Texte proposé ->
————————

Le récit de Maria, exilée de la dictature brésilienne

Maria est née au Brésil en 1951, elle y a vécu jusqu'en 1982, date à laquelle elle a émigré en France. Maria, c'est la seule partie de son nom qui n'a jamais changé. Des deuxièmes prénoms et des noms de famille différents sont venus s'y ajouter selon les identités qu'elle a eues au cours de sa vie. La première, celle de sa naissance, puis celles d'après 1969, au moment où, en pleine dictature militaire au Brésil, l'étudiante en art, la caricaturiste de presse et militante communiste a dû entrer en clandestinité. Clandestine d'identité, elle l'est restée pendant plus de 40 ans, au Brésil puis en France. L'expérience de l'exil, de la fuite, de la persécution, a été celle de nombreux Brésiliens et Brésiliennes sous la dictature militaire qui a duré de 1964 à 1985. Celle de 42 ans de clandestinité est une histoire bien particulière.

C'était en octobre 2013. São Paulo, pour moi, c'est les bruits de sirènes de police. C'était une ville qui me hérissait les poils. C'était l'image de la police, de la répression, de la prison, de la torture, des assassinats... et ce jour, pour la première fois de ma vie, je n'ai pas le sentiment de peur à São Paulo.

————————

Documents fournis ->
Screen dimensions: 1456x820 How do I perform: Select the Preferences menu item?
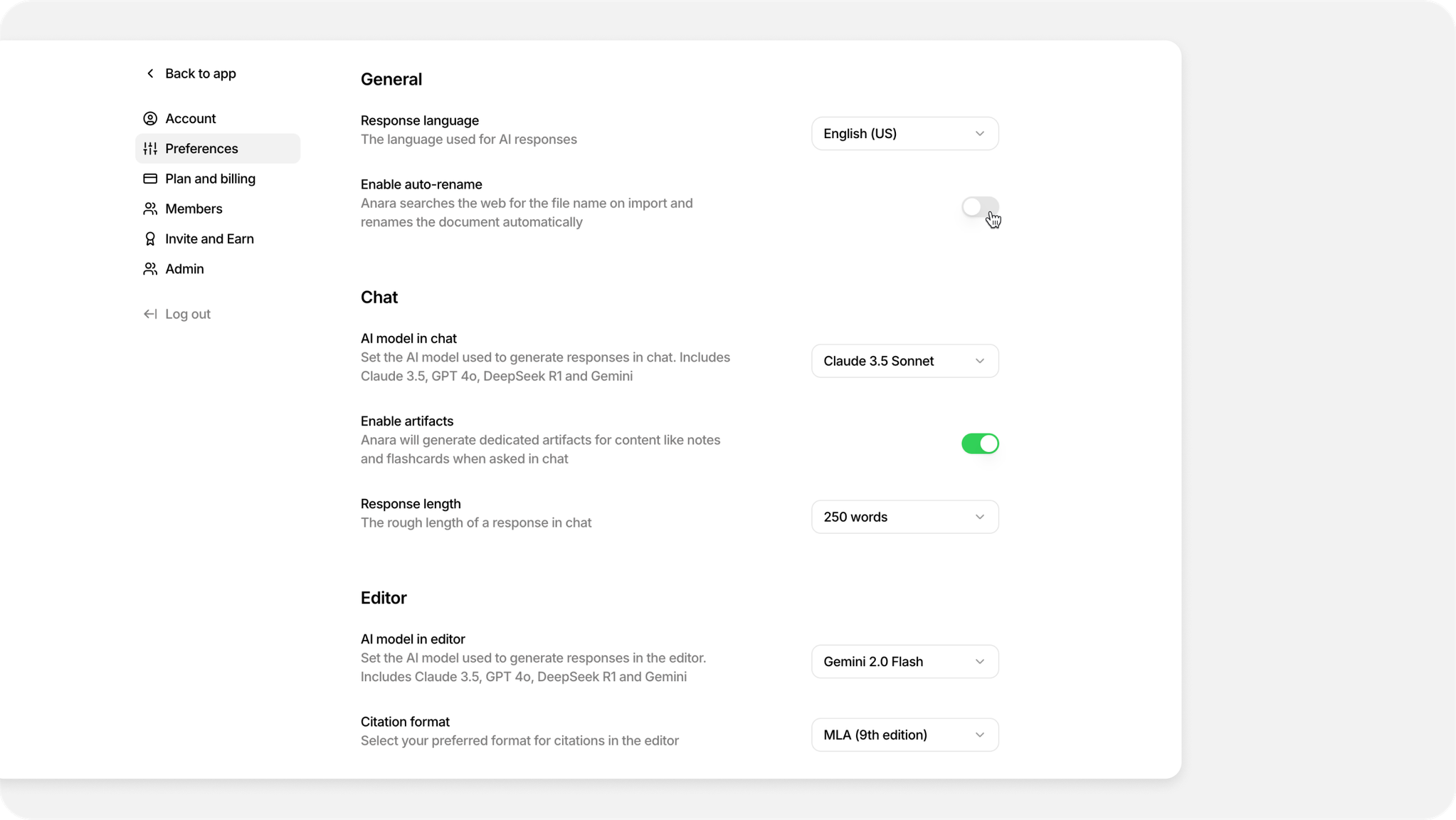(202, 148)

————————

Consigne -> D'après le récit de Maria, en quelle année a-t-elle émigré en France ?

Corrigé -> En 1982.